1 Reply Latest reply on Jul 22, 2019 2:15 AM by Olaf Ziems

    WF17 Elytron server side authentication with classes from EAR

    Olaf Ziems Newbie

      We plan to migrate from Picketbox to Elytron and face the following problem:

       

      With Picketbox a custom login module can use functionality of (or even can reside in) a deployment module (e.g. an EAR in wildfly/standalone/deployments) to implement authentication on the server side:

       

      <subsystem xmlns="urn:jboss:domain:security:2.0">

          <security-domains>

              ...

              <security-domain name="MyDomain" cache-type="default">

                  <authentication>

                      <login-module name="MyLoginModule" code="de.example.wildfly.MyLoginModule" flag="required" module="deployment.de.example.wildfly.login"/>

                  </authentication>

              </security-domain>

       

       

      My first try was to use a custom realm in Elytron.
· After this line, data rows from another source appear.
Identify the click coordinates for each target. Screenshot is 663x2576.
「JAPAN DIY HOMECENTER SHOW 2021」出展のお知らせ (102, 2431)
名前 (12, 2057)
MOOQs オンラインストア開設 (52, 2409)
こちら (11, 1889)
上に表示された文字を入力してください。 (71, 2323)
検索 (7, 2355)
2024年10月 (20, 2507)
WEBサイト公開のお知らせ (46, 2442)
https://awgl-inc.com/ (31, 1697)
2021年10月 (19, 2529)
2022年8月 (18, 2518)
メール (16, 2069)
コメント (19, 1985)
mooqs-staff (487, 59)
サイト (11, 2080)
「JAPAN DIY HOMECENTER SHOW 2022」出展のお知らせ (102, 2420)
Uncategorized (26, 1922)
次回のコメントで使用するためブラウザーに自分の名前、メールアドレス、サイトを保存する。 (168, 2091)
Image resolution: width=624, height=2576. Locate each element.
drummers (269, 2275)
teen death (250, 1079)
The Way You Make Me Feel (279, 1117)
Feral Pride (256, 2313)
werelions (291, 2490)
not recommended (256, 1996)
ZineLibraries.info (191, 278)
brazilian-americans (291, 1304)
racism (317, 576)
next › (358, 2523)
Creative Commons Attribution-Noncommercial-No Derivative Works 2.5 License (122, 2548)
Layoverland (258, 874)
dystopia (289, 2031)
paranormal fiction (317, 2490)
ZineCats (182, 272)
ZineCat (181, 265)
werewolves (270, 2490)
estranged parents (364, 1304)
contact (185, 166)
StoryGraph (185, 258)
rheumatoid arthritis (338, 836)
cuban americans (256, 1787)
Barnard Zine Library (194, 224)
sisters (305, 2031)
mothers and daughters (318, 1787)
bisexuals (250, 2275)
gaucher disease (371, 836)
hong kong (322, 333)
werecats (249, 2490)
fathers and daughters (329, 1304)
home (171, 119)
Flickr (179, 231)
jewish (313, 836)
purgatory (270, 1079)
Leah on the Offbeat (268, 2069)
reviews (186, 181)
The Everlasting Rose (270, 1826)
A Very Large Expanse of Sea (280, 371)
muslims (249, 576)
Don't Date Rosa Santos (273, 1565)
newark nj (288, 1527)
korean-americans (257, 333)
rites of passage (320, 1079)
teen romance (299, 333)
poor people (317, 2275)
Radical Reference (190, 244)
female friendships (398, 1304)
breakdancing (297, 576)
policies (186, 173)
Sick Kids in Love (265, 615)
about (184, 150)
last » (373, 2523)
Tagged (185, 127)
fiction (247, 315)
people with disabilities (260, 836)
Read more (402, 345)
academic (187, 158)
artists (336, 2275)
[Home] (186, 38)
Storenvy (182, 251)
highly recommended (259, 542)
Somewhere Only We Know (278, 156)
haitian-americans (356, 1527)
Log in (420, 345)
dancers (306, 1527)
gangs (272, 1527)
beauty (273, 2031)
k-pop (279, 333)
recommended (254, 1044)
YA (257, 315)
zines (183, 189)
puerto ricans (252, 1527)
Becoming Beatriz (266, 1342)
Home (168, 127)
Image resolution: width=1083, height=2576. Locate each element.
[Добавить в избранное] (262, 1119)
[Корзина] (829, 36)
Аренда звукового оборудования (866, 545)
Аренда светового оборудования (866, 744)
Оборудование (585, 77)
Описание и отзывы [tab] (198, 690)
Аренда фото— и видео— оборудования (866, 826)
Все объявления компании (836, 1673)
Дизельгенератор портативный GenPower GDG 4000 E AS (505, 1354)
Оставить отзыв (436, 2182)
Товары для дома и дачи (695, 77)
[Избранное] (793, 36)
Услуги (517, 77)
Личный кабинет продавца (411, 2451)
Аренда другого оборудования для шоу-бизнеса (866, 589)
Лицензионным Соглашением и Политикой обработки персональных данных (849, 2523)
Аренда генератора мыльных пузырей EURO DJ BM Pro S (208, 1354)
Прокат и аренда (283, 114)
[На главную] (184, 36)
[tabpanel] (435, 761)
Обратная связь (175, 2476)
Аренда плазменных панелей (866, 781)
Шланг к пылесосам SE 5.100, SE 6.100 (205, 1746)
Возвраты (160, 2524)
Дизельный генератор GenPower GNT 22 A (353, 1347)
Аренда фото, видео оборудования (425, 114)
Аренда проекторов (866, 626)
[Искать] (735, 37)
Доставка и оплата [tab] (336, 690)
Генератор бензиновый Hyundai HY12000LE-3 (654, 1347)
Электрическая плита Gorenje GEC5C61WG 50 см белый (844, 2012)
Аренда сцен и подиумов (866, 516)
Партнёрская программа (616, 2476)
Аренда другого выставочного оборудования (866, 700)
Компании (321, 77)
But as far as I understand, a custom realm needs to be a "static" module (meaning it is located under wildfly/modules/...) and thus cannot access "dynamically" deployed modules (see Custom login-module functionality using Elytron).

       

      <subsystem xmlns="urn:wildfly:elytron:7.0" final-providers="combined-providers" disallowed-providers="OracleUcrypto">

          ...

          <security-domains>

              <security-domain name="MyDomain" default-realm="MyRealm" permission-mapper="default-permission-mapper">

                  <realm name="MyRealm" role-decoder="from-roles-attribute" />

              </security-domain>

          </security-domains>

          <security-realms>

              ...

              <custom-realm name="MyRealm" module="de.example.wildfly.login" class-name="de.example.wildfly.MyCustomRealm" />

       

      (I omitted some more of the security domain configuration)

       

      When I try to load a Spring context (that is located in an EAR in order to access some custom classes from the EAR) in MyCustomRealm, I get the following error:

       

      org.springframework.beans.factory.access.BootstrapException: Unable to initialize group definition. Group resource name [classpath:applicationContext-appServerBase.xml], factory key [applicationContextEjb]; nested exception is org.springframework.beans.factory.BeanDefinitionStoreException: IOException parsing XML document from class path resource [applicationContext-appServerBase.xml]; nested exception is java.io.FileNotFoundException: class path resource [applicationContext-appServerBase.xml] cannot be opened because it does not exist

       

      Which is no surprise, because my realm does not depend on the ear or any jar from therein, where the application context is located.

       

      How can authentication (specifically for EJB calls) be customized on server side by using classes from a deployment module (EAR) in Elytron?